# PROBLEM
Reproduce, character for character, the part of the MMC snapin text that opens with the words containing "Externally, that's about" and closes with "and the result pane.".

# TEXT SECTION
╭──

Externally, that's about all a COM object needs to be a snapin. Inside, however, a snapin must implement certain interfaces if he (not that I have enough evidence that a snapin is a he) really wants to be a real snapin. There are quite a lot of them, but the most important ones are the IComponentData and IComponent interfaces. To implement them, you'll need to make calls to the other group of MMC interfaces-those implemented by MMC itself. The most important of these are IConsole and IConsoleNameSpace, which are used to manage the scope pane and the result pane.
Ah, Doc/View!The MMC architecture is in some ways rather similar to something we're already familiar with: the Document/View architecture. A snapin can offer multiple views of the same data. To put it into SAT-compliant form: IComponentData is to Document as IComponent is to View. Every snapin instance can have any number of IComponent components, usually one for each MDI child window (MMC is an MFC MDI application, and it hosts snapins in its child windows), but only one IComponentData (every time you add a snapin from Add/Remove dialog box, you get an instance of that snapin). IComponentData methods deal with items in the scope pane, enumerate them, provide information about them, and so on. IComponent methods handle the result pane. They determine what kind of view should be presented to the user, enumerate items in the result pane, and so forth.
The Wizard
Now we'll see what the Snapin Wizard has to offer. First of all, generate a regular ATL project. Remember, choose Dynamic Link Library for your server type. Click Finish. Next, choose Insert, New ATL Object, and you'll get the familiar ATL Object Wizard dialog box. Choose Object for your category and MMC Snapin for the object type.
A dialog box like the one shown in Figure 1 will appear. I called the sample snapin VCDSnap1. Now move to the MMC Snapin tab, clear the Supports Persistence check box, and check the IExtendContextMenu check box. Click OK, and the Wizard will conjure up four nice classes for his master (that's you). (See Figure 2.)
The simplest class of the four is CVCDSnap1About. This class inherits from ISnapinAbout and is an externally creatable COM object by itself. Implementing the members is very straightforward, as their names clearly represent each of their purposes. I added an icon to be used as the snapin image and changed the default appearance of the snapin's static folder. Change the code under GetSnapinImage to use the icon:
STDMETHOD(GetSnapinImage)(HICON *hAppIcon) {
if(hAppIcon == NULL) {
return E_POINTER;
}
*hAppIcon =
static_cast<HICON>(
::LoadImage(_Module.GetResourceInstance(),
MAKEINTRESOURCE(IDI_SNAPINIMAGE),
IMAGE_ICON, 0, 0,
LR_DEFAULTCOLOR));
return S_OK;
}And change the static folder's appearance:
STDMETHOD(GetStaticFolderImage)(HBITMAP *hSmallImage,
HBITMAP *hSmallImageOpen,
HBITMAP *hLargeImage,
COLORREF *cMask)

╰──

# DATA ENTRIES
╭──

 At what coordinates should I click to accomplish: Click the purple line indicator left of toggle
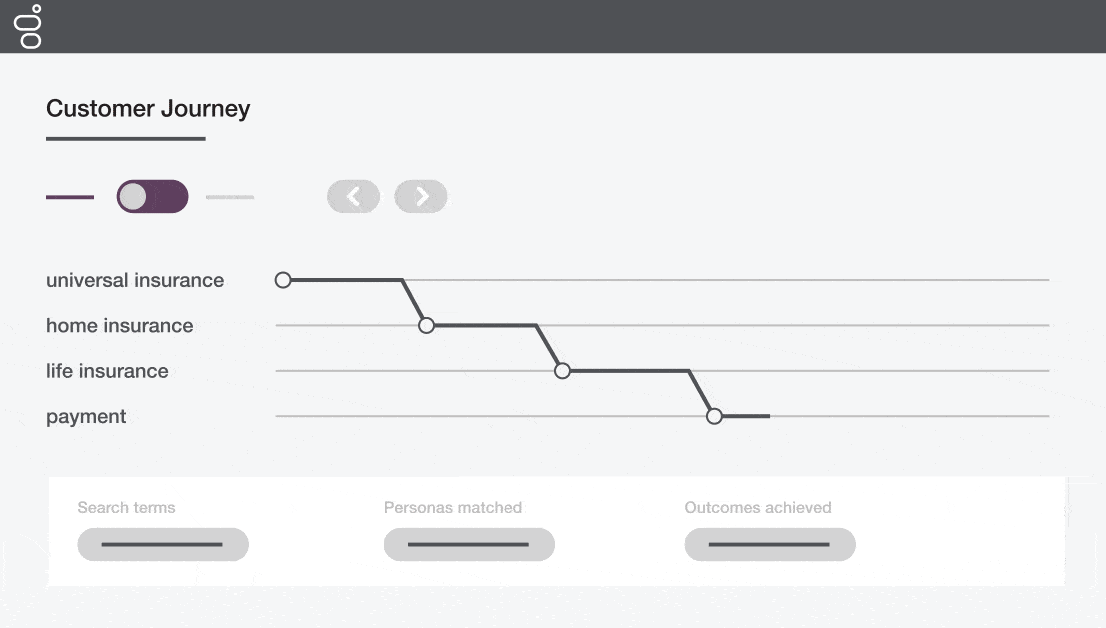69,196
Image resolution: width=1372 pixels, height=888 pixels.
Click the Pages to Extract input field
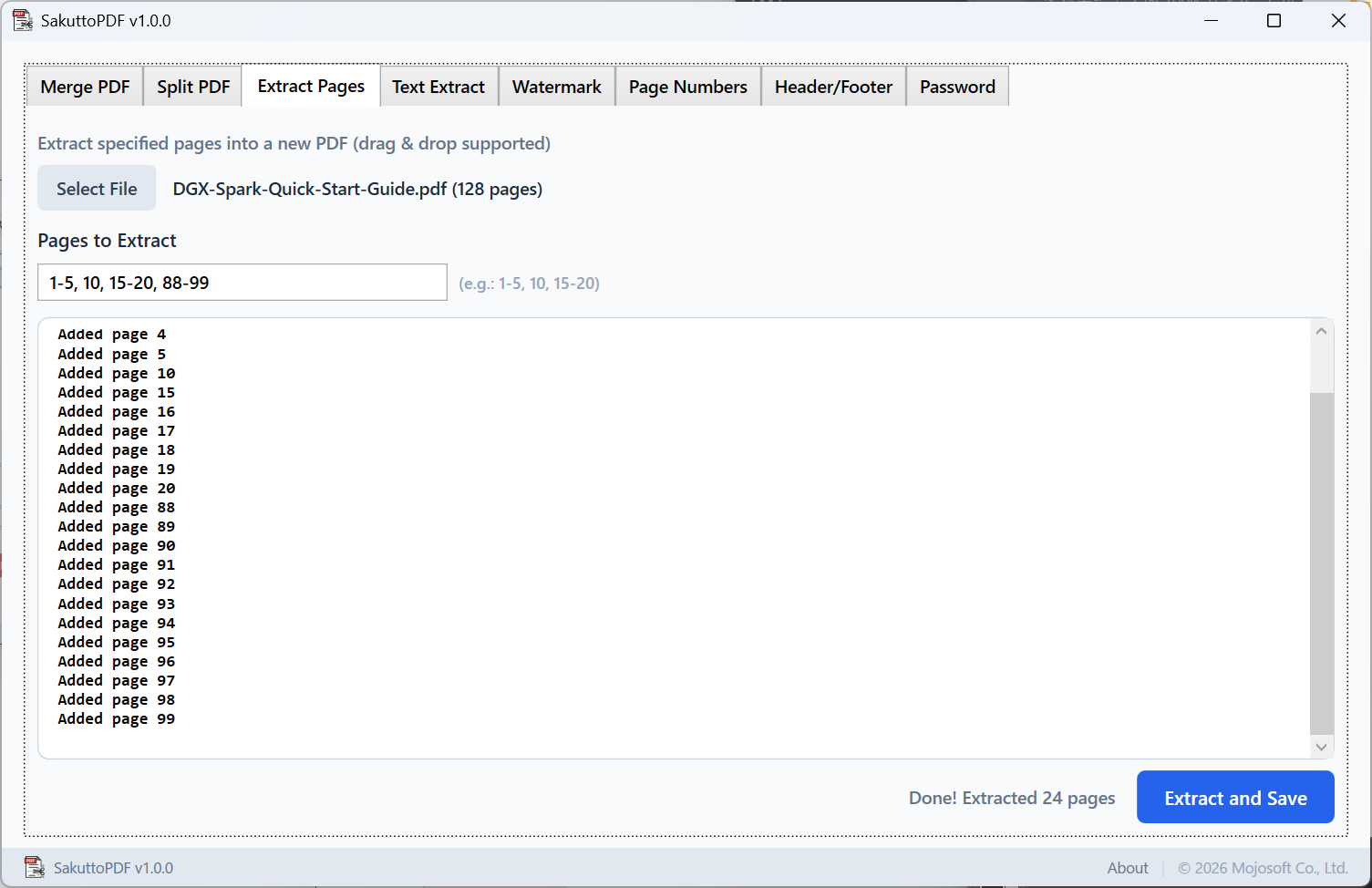pyautogui.click(x=242, y=282)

╰──

# FINISHED EXERCISE
Externally, that's about all a COM object needs to be a snapin. Inside, however, a snapin must implement certain interfaces if he (not that I have enough evidence that a snapin is a he) really wants to be a real snapin. There are quite a lot of them, but the most important ones are the IComponentData and IComponent interfaces. To implement them, you'll need to make calls to the other group of MMC interfaces-those implemented by MMC itself. The most important of these are IConsole and IConsoleNameSpace, which are used to manage the scope pane and the result pane.